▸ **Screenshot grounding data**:

* * *

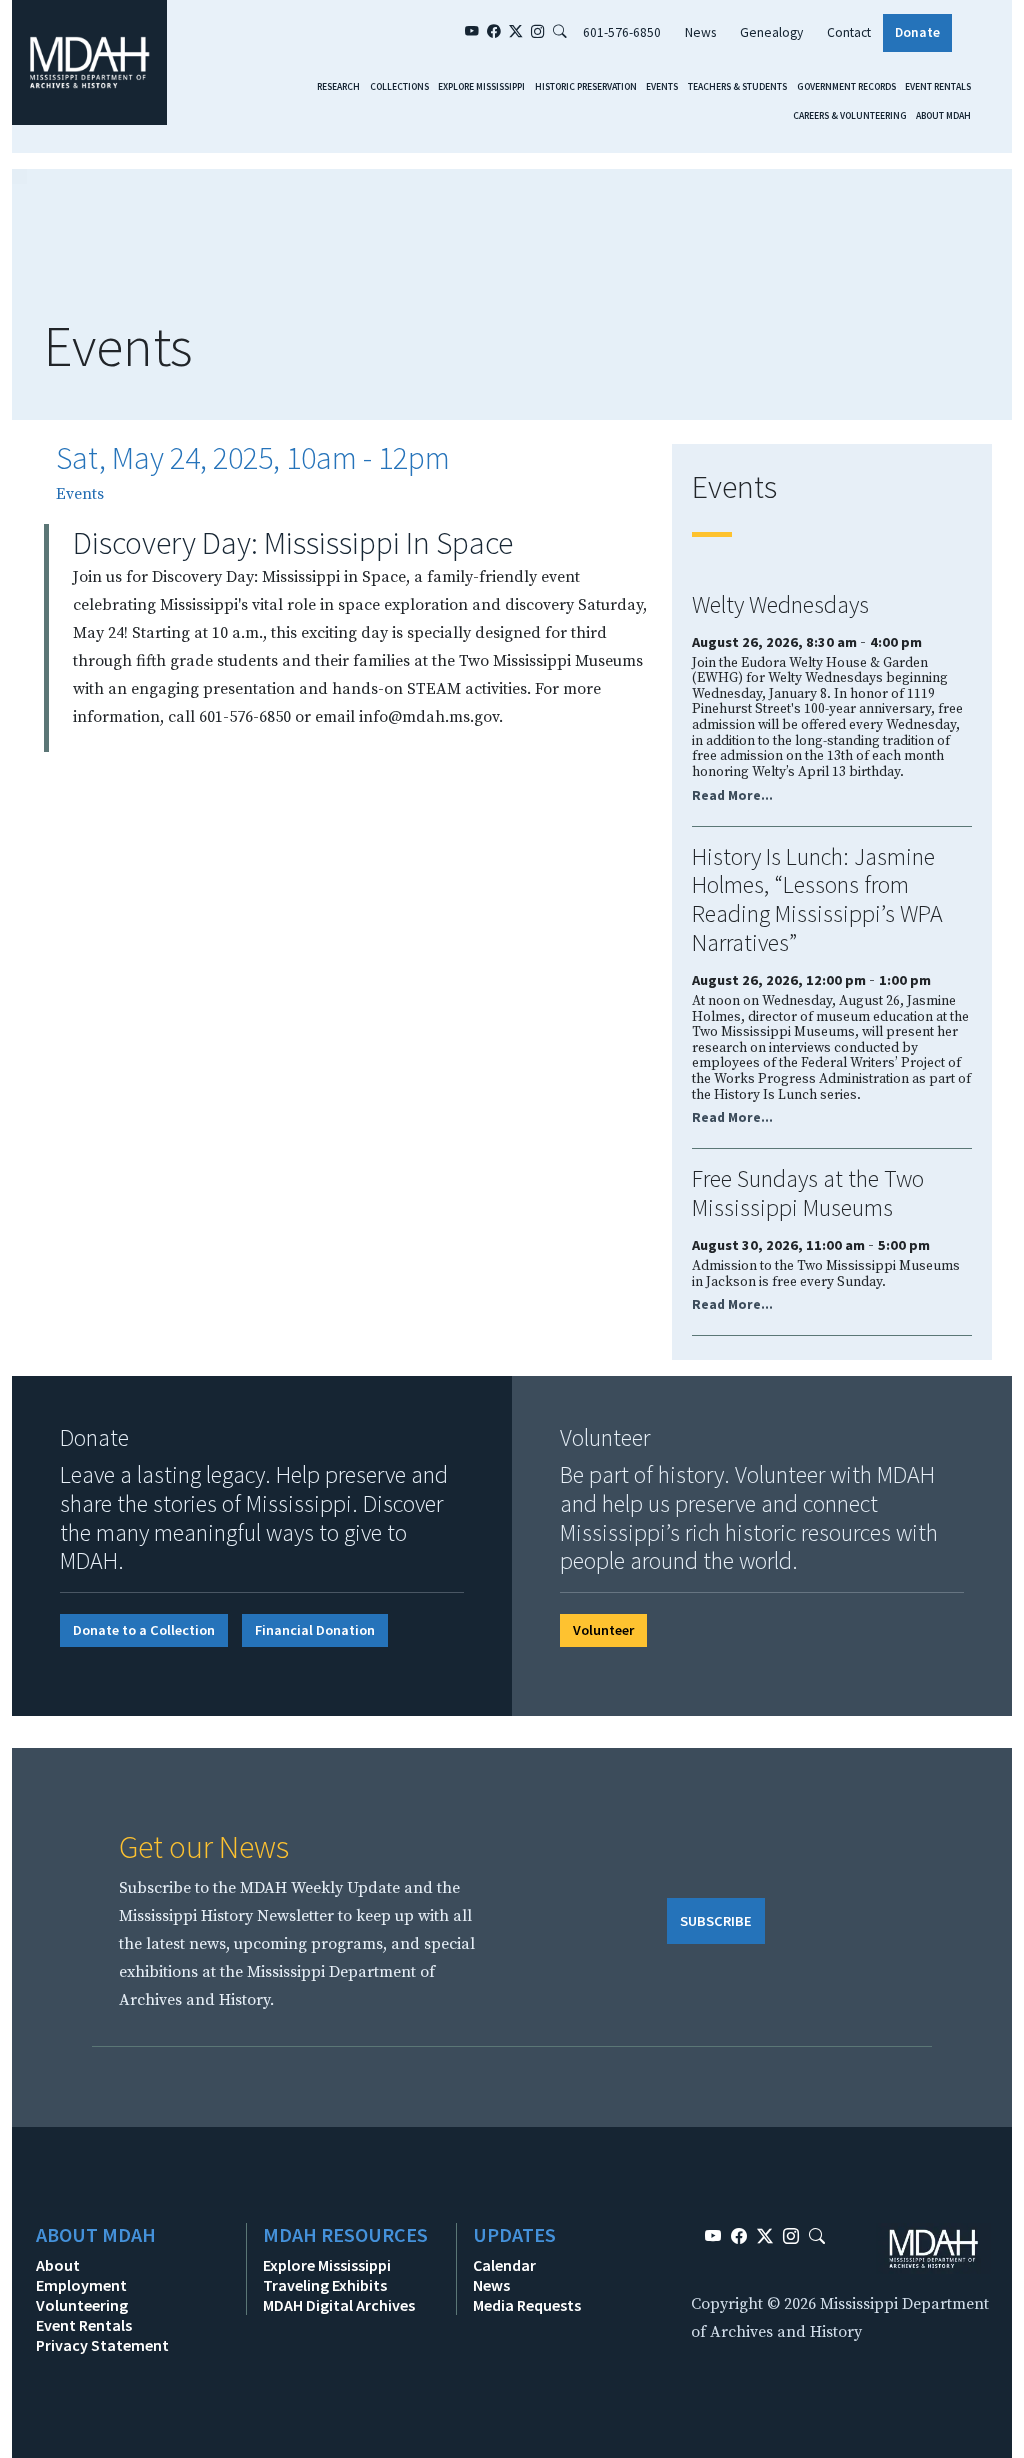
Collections (399, 87)
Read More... (732, 795)
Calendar (504, 2265)
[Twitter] (516, 33)
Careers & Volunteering (850, 116)
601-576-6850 (622, 32)
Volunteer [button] (603, 1630)
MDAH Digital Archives (339, 2305)
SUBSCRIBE (716, 1921)
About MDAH (943, 116)
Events (662, 87)
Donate (917, 32)
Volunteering (82, 2305)
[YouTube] (472, 33)
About (58, 2265)
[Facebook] (494, 33)
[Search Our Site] (560, 33)
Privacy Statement (102, 2345)
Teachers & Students (737, 87)
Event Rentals (938, 87)
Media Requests (527, 2305)
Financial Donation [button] (315, 1630)
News (700, 32)
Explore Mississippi (481, 87)
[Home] (89, 61)
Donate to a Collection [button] (144, 1630)
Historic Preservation (586, 87)
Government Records (846, 87)
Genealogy (771, 32)
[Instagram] (538, 33)
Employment (81, 2285)
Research (338, 87)
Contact (849, 32)
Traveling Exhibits (325, 2285)
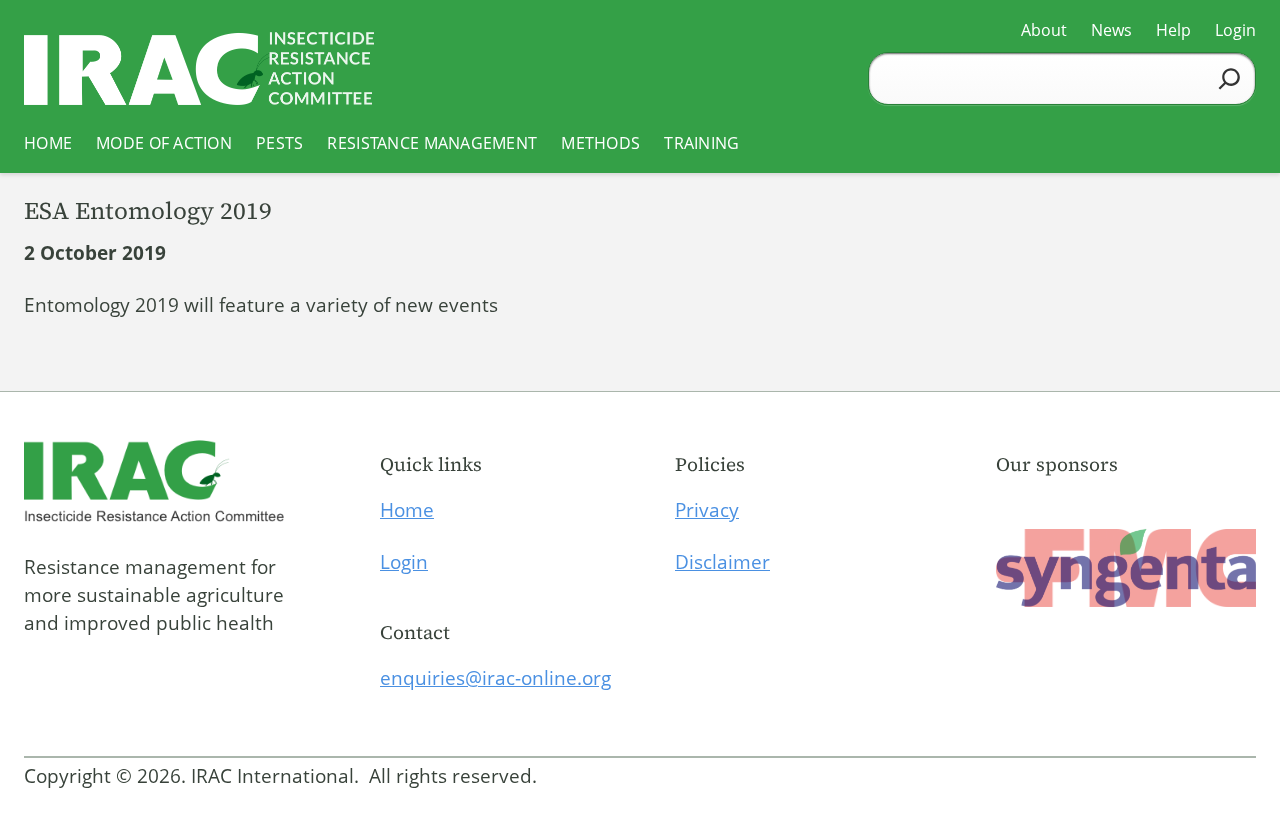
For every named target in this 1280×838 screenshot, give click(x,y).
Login (404, 562)
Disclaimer (722, 562)
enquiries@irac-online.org (495, 678)
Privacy (707, 510)
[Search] (1229, 78)
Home (407, 510)
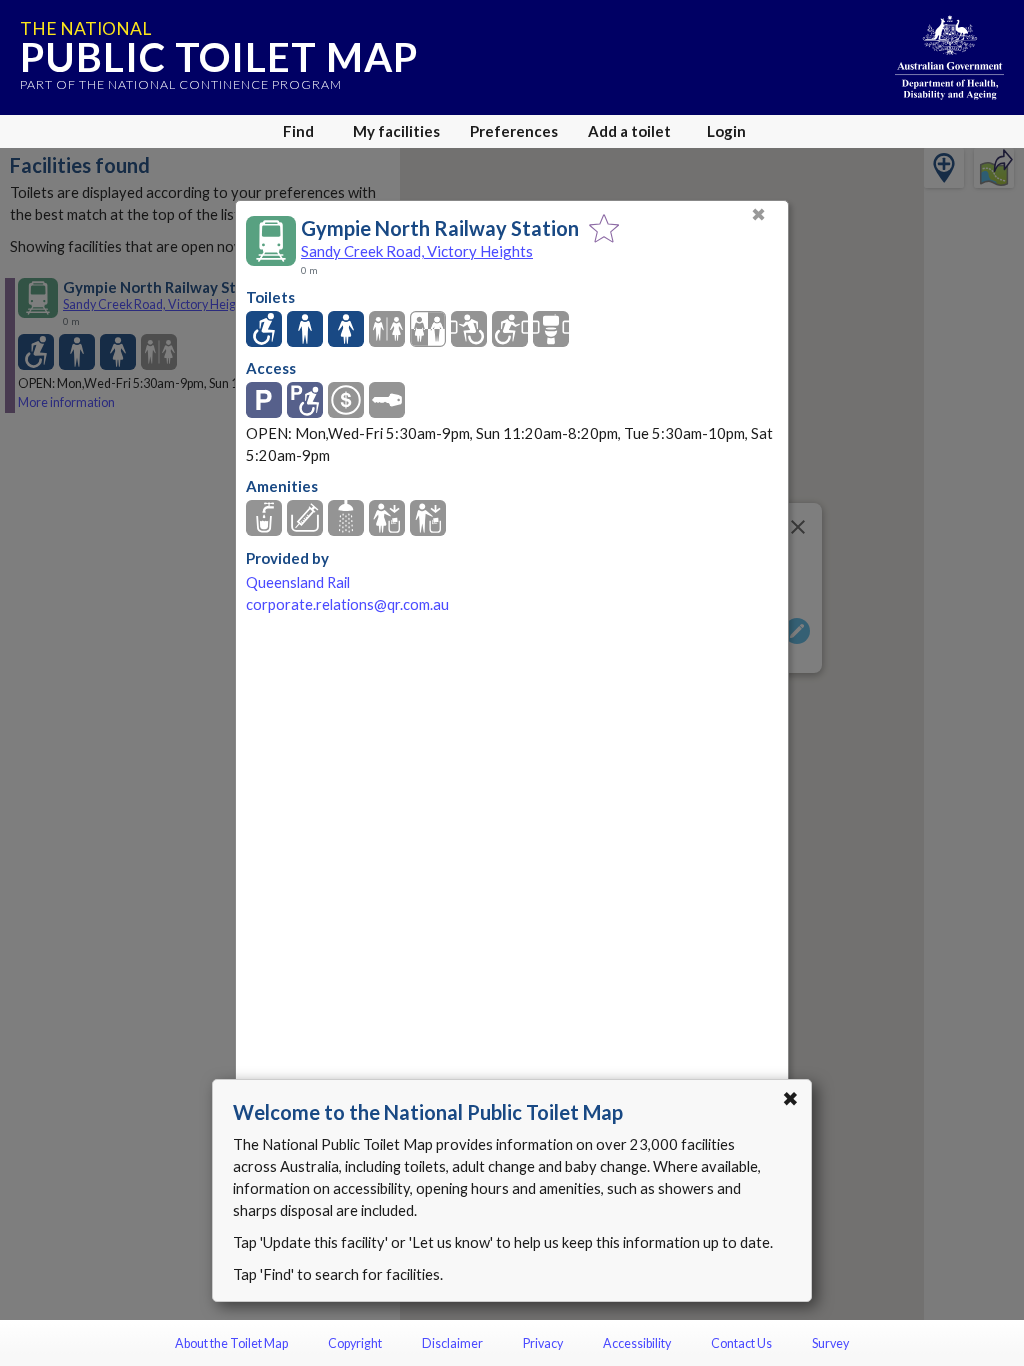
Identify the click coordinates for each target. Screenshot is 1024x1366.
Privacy (543, 1343)
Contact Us (741, 1343)
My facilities (396, 131)
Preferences (514, 131)
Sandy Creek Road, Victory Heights (417, 251)
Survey (830, 1343)
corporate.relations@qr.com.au (347, 604)
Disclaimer (452, 1343)
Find (298, 131)
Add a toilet (629, 131)
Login (726, 131)
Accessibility (637, 1343)
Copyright (355, 1343)
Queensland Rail (298, 582)
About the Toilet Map (231, 1343)
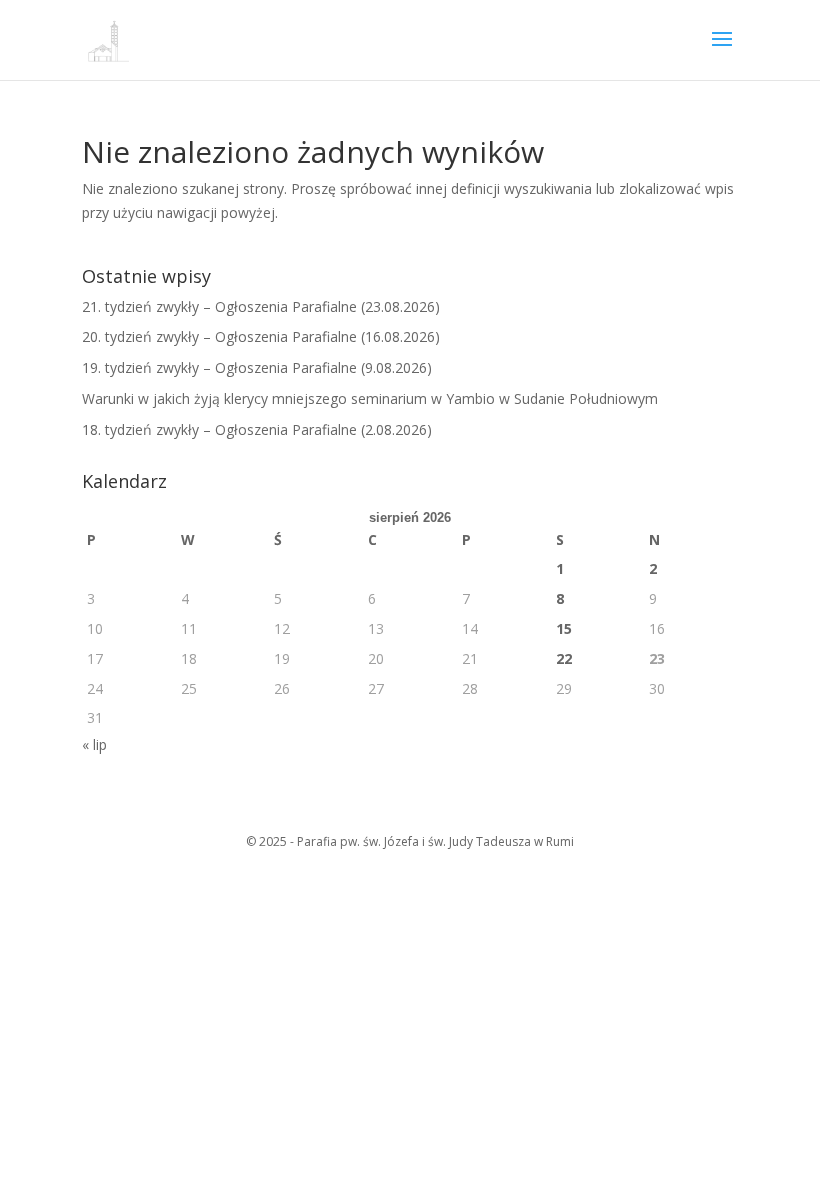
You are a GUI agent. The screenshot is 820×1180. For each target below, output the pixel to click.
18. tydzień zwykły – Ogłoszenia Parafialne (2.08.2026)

* * *

▸ **Prompt**: Looking at the entries above, report how many of their lines include "click", and add nothing else.

▸ **Task response**: 3